Das erwarten wir von unseren Mitgliedern:
- Ein Alter von mindestens 16 Jahren
- Geistige Reife
- Toleranz, Freundlichkeit und Hilfsbereitschaft gegenüber anderen Mitgliedern und Mitspielern
- Aktivität (Teilnahme am Clangeschehen, Besuch des Forums, Bereichsabenden)
- Ein funktionierendes Headset & TeamSpeak 3 Client
- Identifikation und Repräsentation von CyWa zu jeder Zeit


Benötigst du mehr Informationen oder hast Rückfragen?
Sprich einfach mit uns auf unserem TS³-Server. Join den Channel "Ich benötige Support" oder "ich will mich bewerben" direkt unter der Eingangshalle.
Idealerweise in der Zeit zwischen 17 und 21 Uhr, sonst kann es zu erhöhten Wartezeiten kommen (Denn Reallife geht immer vor).


Wir sind gespannt auf dich!


----------



## CyWaRecruiting (14. April 2019)

Wir suchen weiterhin nach aktiven Membern!
- Zusätzlich wurde nun ein Apex Legends Bereich eröffnet.
Kontaktiert uns doch via WhatsApp wenn ihr möchtet: 0176/66213408


----------



## CyWaRecruiting (26. April 2019)

Dieser Inhalt steht nur eingeloggten Mitgliedern zur Verfügung.
        



*Das 4. Offizielle Cyber Warriors Teamevent 2019 steht am Start!*

Wir suchen auf diesem Wege weiterhin nach aktiven Mitspielern auf dem Teamspeak & der Festivalwiese


----------



## CyWaRecruiting (2. Mai 2019)

Be a Legend - Be a CyWa! https://cywa.eu/index.php?mitglied-werden/


----------



## CyWaRecruiting (6. Mai 2019)

Ihr spielt nicht gerne alleine und wollt euch nicht ständig mit Randoms rumschlagen?

Ihr wollt eine Community für gemeinsame Abende oder vielleicht seid ihr doch auf der Suche nach einem Team um voll durchstarten zu können? 

Kommt zu* Cywa* und ihr könnt all das mit uns erleben.
Denn nur *gemeinsam* sind wir *stark*.

Homepage: https://cywa.eu/
Teamspeak: voice.cywa.eu


----------



## CyWaRecruiting (12. Mai 2019)

Willkommen bei Cywa.

Ganz egal ob Noob oder Profi, egal ob auf Teamsuche oder einfach nur mal jemand zum Schnacken, bei Cywa findest du all das und noch viel mehr.

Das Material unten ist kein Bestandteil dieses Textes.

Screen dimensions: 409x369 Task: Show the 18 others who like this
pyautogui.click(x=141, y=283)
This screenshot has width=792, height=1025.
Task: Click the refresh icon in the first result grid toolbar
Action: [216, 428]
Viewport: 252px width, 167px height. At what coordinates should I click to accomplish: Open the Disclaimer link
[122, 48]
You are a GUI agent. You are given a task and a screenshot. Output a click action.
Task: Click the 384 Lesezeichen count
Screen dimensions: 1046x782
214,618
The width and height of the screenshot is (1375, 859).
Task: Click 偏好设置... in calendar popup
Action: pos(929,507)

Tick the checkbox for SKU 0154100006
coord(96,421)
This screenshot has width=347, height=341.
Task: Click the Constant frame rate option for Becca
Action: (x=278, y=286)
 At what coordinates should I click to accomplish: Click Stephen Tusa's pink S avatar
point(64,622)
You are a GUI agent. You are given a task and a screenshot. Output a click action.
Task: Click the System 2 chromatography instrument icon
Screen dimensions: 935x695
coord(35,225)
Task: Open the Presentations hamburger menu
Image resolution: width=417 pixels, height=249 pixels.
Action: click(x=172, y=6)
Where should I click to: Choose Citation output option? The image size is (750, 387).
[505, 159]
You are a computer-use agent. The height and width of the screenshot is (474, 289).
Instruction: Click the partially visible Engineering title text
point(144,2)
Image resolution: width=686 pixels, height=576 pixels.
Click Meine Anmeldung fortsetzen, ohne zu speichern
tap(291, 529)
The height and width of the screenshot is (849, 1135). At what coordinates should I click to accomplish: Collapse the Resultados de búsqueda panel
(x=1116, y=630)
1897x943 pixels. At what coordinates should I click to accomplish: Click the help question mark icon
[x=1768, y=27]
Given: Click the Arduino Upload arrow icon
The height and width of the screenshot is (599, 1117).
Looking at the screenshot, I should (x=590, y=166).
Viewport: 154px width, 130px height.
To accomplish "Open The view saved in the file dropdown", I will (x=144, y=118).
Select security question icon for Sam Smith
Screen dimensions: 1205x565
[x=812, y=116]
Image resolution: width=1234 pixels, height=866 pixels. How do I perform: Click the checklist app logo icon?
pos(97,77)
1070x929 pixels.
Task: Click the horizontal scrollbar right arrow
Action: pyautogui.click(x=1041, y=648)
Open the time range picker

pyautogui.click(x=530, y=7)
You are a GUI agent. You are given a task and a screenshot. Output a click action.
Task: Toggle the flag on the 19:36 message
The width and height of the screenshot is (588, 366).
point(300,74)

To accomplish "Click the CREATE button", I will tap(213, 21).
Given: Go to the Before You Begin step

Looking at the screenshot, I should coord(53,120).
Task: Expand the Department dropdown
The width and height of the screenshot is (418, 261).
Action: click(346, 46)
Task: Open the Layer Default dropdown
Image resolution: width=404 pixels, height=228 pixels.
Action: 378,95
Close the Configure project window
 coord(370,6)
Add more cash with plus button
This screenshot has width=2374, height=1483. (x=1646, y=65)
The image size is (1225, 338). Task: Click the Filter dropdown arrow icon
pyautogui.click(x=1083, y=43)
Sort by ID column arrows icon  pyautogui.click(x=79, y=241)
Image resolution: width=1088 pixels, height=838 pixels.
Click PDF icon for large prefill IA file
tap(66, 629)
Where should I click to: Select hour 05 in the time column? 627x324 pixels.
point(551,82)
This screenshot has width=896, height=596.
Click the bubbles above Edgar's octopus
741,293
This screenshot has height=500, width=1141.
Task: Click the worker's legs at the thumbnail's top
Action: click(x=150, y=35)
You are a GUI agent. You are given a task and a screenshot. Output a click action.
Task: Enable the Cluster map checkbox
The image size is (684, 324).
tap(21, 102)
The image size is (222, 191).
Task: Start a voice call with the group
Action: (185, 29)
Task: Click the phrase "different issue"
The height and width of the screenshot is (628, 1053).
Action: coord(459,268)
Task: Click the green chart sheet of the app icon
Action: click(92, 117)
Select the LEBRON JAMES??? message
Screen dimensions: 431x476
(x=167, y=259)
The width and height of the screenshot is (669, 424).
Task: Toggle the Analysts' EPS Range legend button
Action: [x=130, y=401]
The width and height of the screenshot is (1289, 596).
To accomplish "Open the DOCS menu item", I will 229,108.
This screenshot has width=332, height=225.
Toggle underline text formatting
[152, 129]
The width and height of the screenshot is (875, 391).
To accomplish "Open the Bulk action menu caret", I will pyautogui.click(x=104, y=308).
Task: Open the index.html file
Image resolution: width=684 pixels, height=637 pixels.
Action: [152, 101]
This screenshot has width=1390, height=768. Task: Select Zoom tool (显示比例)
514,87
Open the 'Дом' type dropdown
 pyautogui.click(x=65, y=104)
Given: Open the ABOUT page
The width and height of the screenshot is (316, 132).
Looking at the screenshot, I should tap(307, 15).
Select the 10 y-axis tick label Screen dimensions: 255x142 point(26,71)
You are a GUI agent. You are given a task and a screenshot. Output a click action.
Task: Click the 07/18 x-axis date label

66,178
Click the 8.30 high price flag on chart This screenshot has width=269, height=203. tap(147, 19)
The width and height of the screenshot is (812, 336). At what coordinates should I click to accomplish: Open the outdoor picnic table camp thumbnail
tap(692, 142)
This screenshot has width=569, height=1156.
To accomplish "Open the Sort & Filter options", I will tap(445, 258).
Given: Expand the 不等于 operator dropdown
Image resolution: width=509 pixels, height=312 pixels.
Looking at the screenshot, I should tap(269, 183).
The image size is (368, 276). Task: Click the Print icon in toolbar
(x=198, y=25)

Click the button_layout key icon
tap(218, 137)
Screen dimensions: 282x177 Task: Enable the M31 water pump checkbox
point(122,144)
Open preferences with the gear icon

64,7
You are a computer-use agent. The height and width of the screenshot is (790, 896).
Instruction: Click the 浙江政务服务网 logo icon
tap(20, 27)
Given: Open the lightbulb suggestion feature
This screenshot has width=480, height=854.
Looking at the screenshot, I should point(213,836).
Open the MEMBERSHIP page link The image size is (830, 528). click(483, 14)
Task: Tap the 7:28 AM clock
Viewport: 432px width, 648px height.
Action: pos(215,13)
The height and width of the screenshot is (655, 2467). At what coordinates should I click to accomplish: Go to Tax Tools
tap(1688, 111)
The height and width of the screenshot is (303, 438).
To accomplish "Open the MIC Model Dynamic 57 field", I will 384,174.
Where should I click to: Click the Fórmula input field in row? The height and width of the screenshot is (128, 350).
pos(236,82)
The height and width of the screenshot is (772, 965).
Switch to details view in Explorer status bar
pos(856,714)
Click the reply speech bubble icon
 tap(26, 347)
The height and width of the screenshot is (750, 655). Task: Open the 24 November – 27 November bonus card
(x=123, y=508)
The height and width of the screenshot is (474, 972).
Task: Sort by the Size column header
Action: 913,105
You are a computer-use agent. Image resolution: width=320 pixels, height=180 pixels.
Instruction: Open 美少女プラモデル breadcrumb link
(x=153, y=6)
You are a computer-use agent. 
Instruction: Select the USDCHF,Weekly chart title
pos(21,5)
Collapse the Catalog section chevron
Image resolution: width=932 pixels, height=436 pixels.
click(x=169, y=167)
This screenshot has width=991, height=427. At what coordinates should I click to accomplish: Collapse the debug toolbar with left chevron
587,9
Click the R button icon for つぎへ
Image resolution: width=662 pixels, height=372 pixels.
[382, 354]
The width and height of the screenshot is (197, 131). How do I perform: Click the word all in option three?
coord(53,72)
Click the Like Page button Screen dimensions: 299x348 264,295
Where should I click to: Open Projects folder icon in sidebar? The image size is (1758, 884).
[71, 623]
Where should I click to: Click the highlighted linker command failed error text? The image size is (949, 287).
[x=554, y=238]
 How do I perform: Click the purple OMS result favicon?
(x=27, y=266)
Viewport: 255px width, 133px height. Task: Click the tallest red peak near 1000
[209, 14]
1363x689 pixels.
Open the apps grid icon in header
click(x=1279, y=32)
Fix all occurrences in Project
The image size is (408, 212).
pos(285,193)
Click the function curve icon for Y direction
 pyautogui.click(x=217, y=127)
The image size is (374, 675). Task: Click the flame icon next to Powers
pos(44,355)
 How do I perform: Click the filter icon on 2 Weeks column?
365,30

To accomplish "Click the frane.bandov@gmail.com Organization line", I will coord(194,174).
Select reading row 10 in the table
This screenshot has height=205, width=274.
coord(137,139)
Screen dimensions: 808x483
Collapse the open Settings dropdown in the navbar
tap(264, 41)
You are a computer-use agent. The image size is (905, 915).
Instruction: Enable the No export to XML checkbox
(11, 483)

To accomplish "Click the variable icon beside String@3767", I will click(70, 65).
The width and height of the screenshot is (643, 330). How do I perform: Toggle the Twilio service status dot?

Komm vorbei und Schau es dir an.



Homepage: Cyber Warriors Multigaming

Teamspeak: ts.cywa.eu


----------



## CyWaRecruiting (16. Mai 2019)

Ihr sucht nach einer aktiven und freundlichen Community? 

Dann seid ihr bei uns genau richtig! 

Besucht uns auf unserem Teamspeak Server oder schaut in unserem Forum vorbei um euch von uns zu überzeugen. 

Spätestens abends sollte immer jemand da sein der euch unseren Clan näher bringen kann und bei dem ihr euch (wenn ihr denn so wollt) bewerben könnt. 


Homepage: Cyber Warriors Multigaming

Teamspeak: ts.cywa.eu


----------



## CyWaRecruiting (19. Mai 2019)

Cyber Warriors wünscht einen angenehmen Sonntag Abend und einen guten Start in die neue Woche.

Kommt doch mal vorbei.



Homepage: Cyber Warriors Multigaming

Teamspeak: ts.cywa.eu


----------



## CyWaRecruiting (29. Mai 2019)

Allen mit Brückentag wünschen wir ein tolles langes Wochenende! 
Allen die arbeiten müssen einen schönen Feiertag und einen schnell vorbeigehenden Freitag.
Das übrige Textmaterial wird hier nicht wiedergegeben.